Figure 15 shows the GRASP flowchart adapted to the Pixel strategy for WAAM, which starts with the input of the number of interactions from the process analyst. After a random selection for picking up the starting node, the algorithm performs the trajectory planning using the four heuristics presented in the previous section, that is, the nearest neighbor heuristic, the biased heuristic, the alternate heuristic and the random contour heuristic. After that, each of them is optimized with the 2-opt algorithm, which will result in four values of local minima. The lowest value obtained (shortest route, unless defined other objective function) is stored in an array of best values. Then, a subsequent interaction is performed until the number of interactions is zeroed out. In this application of GRASP, the loop resumes from the random selection of a new starting node, which allows diversity in the initialization phase and a global exploration of the search space.

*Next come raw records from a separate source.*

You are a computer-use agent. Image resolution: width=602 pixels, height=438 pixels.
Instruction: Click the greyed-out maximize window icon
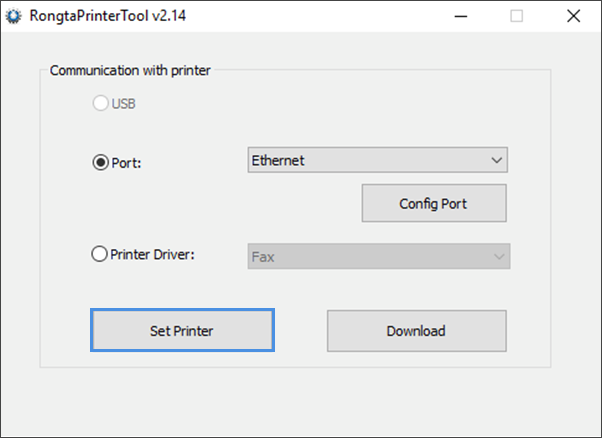click(x=516, y=16)
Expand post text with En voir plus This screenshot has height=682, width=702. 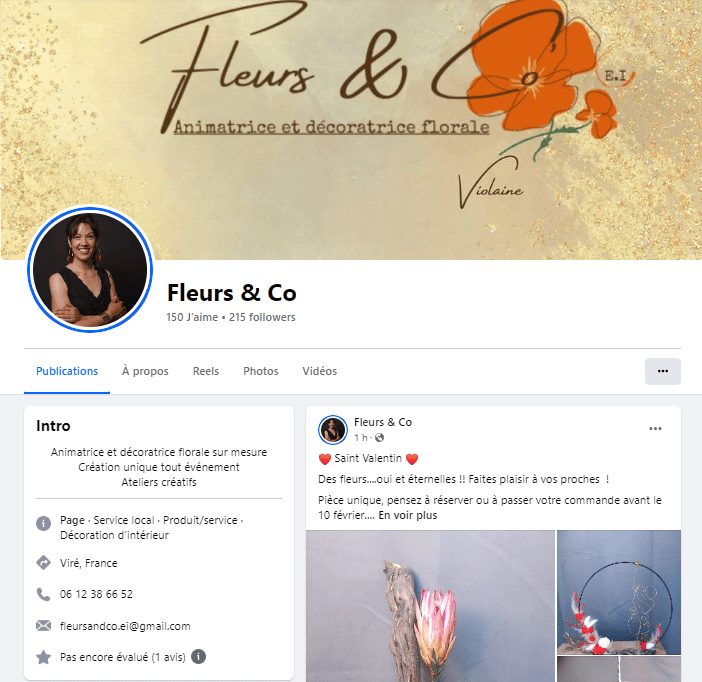tap(407, 515)
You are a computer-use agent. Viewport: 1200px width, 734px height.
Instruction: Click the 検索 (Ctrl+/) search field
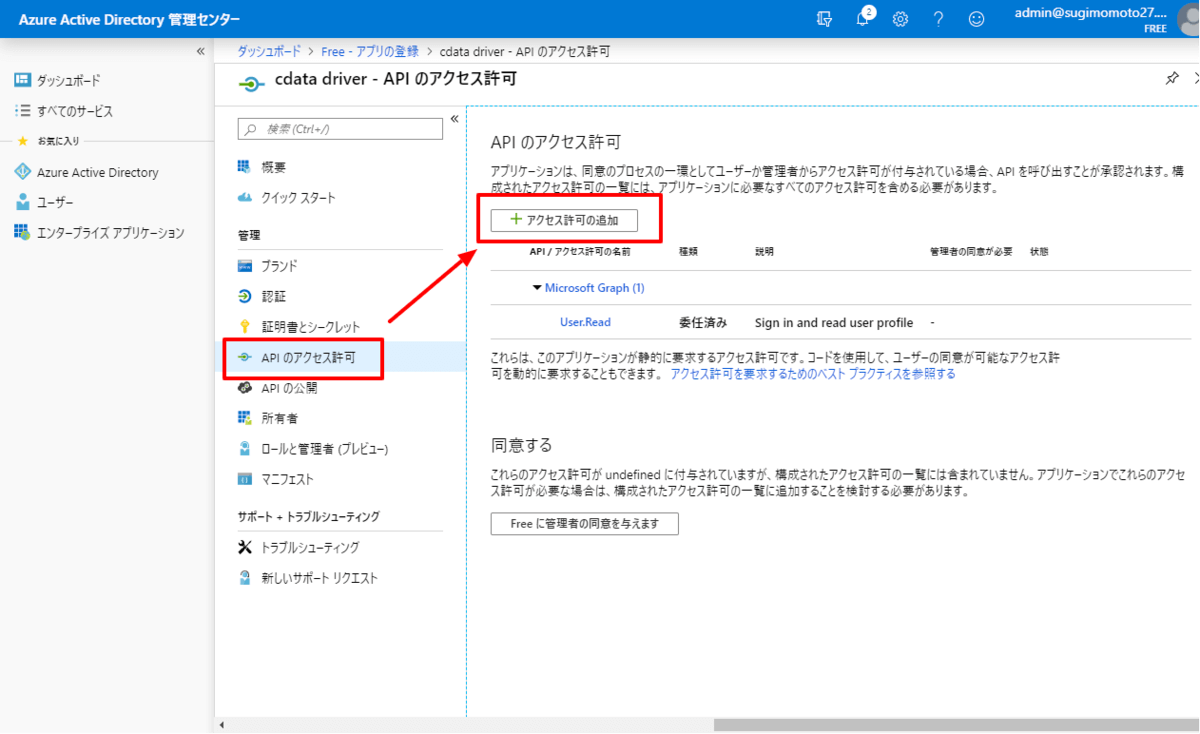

One outstanding point of this adaptation is that GRASP has an array of better values and related metrics as outputs. At first, the process analyst chooses the trajectory that will print the part, usually based on the shortest distance, already avoiding the path crossings and node visit duplication. To monitor the functionality of the Pixel strategy, the algorithm delivers a report that relates the trajectories of the best value matrix to its heuristics of trajectory planning. With this, it is possible to check if there is tendency of one or more heuristics of trajectory planning to always generate the shortest routes (a self-learning evaluation for the process analyst).
This strategy is useful for the process analyst to make decisions systematically, considering that the algorithm can be executed with all four heuristic of trajectory planning, or only with the selected ones. The latter option reduces the computational time to generate the trajectories. As another alternative to reduce computational time, the algorithm’s stop criterion is optionally added for when the first trajectory without path crossings is found, as it would already be a viable trajectory for WAAM.